- [INSTRUCTIONS FOR THE TASK]: The data below holds the lines to copy: everything from the line containing "Độ đèn (363, 481)" to the line containing "[TAKAHASHI AUTO TÂN", both ends included, set down exactly.

- [STORED DATA]:

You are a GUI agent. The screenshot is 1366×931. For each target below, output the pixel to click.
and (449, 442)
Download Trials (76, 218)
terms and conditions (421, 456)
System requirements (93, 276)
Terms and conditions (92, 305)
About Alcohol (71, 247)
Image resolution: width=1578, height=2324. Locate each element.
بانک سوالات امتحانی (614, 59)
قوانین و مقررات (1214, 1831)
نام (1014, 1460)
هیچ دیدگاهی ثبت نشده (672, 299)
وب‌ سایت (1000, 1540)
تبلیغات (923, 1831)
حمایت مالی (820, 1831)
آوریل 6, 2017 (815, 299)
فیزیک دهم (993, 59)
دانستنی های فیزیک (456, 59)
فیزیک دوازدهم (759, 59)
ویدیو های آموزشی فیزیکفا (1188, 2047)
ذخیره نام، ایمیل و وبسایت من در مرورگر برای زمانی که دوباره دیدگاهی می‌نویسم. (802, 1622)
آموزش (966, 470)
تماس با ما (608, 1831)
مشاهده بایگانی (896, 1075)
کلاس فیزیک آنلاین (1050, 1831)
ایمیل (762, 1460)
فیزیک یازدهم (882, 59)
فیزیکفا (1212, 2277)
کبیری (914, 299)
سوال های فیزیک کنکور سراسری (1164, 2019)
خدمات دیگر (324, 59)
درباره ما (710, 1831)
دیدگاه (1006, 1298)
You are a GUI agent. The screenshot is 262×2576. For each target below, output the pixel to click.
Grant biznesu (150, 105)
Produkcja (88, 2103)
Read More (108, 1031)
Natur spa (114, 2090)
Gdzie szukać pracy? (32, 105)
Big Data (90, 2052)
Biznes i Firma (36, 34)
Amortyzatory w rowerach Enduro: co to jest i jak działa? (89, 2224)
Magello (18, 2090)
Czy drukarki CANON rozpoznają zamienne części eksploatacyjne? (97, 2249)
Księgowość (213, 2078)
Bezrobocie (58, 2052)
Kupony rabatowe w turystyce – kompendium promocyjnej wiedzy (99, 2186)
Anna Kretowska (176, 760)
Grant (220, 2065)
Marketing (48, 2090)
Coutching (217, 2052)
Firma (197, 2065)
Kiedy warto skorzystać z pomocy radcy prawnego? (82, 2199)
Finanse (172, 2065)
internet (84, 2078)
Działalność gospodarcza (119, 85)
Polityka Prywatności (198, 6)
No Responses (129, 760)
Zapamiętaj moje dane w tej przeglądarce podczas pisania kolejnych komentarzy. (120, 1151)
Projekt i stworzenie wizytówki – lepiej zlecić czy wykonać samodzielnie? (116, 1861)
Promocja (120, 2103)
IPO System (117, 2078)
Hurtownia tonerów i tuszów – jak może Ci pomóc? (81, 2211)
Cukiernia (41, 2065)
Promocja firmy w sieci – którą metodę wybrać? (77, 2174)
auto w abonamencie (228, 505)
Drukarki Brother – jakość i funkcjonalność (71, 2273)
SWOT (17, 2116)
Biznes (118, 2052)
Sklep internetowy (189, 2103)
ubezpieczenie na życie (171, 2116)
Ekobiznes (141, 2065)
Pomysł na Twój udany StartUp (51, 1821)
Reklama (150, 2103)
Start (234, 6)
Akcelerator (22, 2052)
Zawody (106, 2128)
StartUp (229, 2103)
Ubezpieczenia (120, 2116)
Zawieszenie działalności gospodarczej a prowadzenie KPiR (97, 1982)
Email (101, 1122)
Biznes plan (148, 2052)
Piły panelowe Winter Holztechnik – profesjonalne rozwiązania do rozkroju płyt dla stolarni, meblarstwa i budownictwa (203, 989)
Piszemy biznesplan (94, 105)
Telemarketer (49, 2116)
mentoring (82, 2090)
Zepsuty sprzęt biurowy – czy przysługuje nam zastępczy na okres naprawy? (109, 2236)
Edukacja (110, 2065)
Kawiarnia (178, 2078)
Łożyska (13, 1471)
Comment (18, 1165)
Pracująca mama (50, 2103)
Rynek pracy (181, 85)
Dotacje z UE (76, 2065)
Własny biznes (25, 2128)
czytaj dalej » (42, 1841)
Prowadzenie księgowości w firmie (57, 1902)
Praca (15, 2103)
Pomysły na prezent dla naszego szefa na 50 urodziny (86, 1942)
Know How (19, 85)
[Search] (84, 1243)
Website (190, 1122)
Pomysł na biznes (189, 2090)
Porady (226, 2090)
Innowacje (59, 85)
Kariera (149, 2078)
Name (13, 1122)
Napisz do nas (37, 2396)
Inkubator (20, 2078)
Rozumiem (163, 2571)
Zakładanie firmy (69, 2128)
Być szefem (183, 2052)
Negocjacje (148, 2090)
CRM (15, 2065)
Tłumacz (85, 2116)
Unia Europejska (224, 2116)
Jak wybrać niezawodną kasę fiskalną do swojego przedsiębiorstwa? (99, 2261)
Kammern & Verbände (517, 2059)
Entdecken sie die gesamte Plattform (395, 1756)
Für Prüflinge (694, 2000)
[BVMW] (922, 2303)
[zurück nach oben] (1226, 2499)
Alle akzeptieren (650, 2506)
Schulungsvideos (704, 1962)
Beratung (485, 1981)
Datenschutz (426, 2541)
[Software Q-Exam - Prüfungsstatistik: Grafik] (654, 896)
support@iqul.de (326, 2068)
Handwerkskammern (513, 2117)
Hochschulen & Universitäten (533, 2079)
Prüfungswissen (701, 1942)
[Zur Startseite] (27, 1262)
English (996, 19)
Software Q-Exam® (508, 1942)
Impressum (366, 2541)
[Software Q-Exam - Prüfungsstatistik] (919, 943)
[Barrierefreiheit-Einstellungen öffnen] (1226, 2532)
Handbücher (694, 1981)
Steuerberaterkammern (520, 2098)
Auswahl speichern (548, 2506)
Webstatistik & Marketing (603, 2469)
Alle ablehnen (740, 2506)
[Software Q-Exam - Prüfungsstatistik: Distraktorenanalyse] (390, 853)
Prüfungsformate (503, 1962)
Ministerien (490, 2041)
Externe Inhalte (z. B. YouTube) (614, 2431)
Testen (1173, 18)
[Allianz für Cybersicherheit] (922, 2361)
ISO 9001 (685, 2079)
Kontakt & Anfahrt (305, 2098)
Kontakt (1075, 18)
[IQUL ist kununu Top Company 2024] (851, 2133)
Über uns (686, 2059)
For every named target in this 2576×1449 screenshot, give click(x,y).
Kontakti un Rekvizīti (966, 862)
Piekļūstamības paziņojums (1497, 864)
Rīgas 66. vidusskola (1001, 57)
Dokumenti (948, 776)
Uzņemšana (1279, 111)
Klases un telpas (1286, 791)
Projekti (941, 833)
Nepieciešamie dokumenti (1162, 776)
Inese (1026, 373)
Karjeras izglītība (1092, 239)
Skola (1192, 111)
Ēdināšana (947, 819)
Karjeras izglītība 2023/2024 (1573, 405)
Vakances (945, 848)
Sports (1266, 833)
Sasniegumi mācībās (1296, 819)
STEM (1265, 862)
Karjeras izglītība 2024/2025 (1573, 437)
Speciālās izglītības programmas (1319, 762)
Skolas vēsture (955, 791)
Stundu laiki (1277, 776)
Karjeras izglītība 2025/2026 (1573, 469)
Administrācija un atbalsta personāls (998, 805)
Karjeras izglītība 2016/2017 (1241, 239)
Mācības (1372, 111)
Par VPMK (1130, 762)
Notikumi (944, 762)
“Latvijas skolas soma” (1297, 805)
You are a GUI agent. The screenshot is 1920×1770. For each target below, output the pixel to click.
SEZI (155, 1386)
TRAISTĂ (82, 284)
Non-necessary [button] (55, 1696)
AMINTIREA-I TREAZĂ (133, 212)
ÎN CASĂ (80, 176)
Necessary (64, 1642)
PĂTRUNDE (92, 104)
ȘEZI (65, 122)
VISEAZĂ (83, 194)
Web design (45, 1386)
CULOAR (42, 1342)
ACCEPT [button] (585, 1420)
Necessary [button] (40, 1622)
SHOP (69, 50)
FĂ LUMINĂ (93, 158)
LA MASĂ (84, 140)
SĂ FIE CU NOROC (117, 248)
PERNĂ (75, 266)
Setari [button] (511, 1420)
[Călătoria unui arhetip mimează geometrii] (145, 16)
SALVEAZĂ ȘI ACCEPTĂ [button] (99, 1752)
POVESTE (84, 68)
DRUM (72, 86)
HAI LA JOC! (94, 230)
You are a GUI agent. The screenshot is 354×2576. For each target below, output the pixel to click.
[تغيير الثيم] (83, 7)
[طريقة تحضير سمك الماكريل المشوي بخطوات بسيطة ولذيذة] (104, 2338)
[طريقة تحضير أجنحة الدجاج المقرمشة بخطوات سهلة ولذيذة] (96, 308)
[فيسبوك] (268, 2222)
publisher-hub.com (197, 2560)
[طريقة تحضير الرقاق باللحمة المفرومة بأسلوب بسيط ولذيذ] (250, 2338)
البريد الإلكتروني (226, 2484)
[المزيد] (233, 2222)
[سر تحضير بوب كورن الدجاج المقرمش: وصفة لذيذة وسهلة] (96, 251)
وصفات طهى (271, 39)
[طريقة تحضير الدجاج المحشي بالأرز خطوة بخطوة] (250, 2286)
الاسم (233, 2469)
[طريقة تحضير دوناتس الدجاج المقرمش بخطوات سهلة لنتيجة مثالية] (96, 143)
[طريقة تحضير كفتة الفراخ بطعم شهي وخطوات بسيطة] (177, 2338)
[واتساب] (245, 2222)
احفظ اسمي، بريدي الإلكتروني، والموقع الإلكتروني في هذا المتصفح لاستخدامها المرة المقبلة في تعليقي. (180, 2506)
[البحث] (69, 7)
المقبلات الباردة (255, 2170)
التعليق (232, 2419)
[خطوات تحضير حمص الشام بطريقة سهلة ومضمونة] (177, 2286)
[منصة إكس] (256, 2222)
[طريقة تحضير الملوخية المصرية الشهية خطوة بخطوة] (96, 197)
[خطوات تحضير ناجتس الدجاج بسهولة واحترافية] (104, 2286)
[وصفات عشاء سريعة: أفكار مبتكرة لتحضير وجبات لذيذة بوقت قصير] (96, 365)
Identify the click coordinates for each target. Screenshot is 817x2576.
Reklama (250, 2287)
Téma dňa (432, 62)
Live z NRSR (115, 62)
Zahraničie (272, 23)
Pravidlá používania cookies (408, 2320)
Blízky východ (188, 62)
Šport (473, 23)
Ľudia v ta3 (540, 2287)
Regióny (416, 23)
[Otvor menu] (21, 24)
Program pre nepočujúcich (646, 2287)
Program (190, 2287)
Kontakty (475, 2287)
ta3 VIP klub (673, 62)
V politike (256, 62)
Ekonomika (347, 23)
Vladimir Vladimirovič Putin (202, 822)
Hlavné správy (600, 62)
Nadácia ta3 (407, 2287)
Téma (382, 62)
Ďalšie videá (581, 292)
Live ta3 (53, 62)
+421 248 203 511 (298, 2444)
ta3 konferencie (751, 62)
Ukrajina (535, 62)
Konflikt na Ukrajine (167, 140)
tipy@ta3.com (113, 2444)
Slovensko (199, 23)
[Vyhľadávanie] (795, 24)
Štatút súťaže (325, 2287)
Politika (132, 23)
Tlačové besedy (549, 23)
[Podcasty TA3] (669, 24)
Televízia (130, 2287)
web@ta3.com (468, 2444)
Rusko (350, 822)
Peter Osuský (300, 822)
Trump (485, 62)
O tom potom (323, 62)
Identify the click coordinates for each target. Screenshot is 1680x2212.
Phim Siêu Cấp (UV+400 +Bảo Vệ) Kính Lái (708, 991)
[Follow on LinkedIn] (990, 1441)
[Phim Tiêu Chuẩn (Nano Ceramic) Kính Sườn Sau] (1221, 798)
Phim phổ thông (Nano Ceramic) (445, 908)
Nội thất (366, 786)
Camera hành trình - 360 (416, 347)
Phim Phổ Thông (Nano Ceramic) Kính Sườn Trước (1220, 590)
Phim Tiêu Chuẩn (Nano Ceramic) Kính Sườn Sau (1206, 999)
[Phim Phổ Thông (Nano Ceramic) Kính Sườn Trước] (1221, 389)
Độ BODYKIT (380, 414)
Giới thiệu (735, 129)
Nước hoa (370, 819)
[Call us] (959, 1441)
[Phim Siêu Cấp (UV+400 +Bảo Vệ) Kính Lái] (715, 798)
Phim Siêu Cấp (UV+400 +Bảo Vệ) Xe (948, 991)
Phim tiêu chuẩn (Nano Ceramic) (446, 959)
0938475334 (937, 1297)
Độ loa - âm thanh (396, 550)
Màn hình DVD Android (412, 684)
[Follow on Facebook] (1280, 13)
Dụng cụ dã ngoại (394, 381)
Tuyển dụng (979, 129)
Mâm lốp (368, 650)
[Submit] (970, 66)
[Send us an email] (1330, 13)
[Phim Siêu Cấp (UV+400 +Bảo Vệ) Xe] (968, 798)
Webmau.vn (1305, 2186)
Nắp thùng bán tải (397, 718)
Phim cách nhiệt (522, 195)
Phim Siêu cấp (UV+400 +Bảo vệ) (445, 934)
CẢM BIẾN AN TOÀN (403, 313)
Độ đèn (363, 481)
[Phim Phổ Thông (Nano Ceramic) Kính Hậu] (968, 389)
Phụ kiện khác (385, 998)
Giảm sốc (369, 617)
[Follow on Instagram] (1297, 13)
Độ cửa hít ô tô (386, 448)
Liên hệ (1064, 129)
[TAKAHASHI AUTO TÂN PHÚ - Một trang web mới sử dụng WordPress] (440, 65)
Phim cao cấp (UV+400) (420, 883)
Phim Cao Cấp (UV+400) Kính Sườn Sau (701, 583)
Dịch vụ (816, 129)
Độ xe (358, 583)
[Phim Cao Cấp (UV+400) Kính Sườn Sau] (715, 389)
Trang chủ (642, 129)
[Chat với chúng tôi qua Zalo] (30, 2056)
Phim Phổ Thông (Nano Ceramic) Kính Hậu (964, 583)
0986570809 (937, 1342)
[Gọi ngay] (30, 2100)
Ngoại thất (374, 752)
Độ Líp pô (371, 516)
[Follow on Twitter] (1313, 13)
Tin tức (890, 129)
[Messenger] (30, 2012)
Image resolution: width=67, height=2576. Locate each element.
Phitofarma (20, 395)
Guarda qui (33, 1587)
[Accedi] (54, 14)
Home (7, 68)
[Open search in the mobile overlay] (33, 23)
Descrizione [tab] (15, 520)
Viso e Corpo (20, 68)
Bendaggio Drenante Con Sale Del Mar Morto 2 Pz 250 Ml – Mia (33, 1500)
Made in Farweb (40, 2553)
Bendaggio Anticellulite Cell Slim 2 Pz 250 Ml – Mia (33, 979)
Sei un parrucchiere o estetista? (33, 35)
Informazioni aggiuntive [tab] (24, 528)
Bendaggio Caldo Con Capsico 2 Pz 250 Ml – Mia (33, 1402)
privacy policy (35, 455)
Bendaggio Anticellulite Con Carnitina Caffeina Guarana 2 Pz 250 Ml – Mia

- [TASK ANSWER]:
Độ đèn (363, 481)
[Phim Phổ Thông (Nano Ceramic) Kính Hậu] (968, 389)
Phụ kiện khác (385, 998)
Giảm sốc (369, 617)
[Follow on Instagram] (1297, 13)
Độ cửa hít ô tô (386, 448)
Liên hệ (1064, 129)
[TAKAHASHI AUTO TÂN PHÚ - Một trang web mới sử dụng WordPress] (440, 65)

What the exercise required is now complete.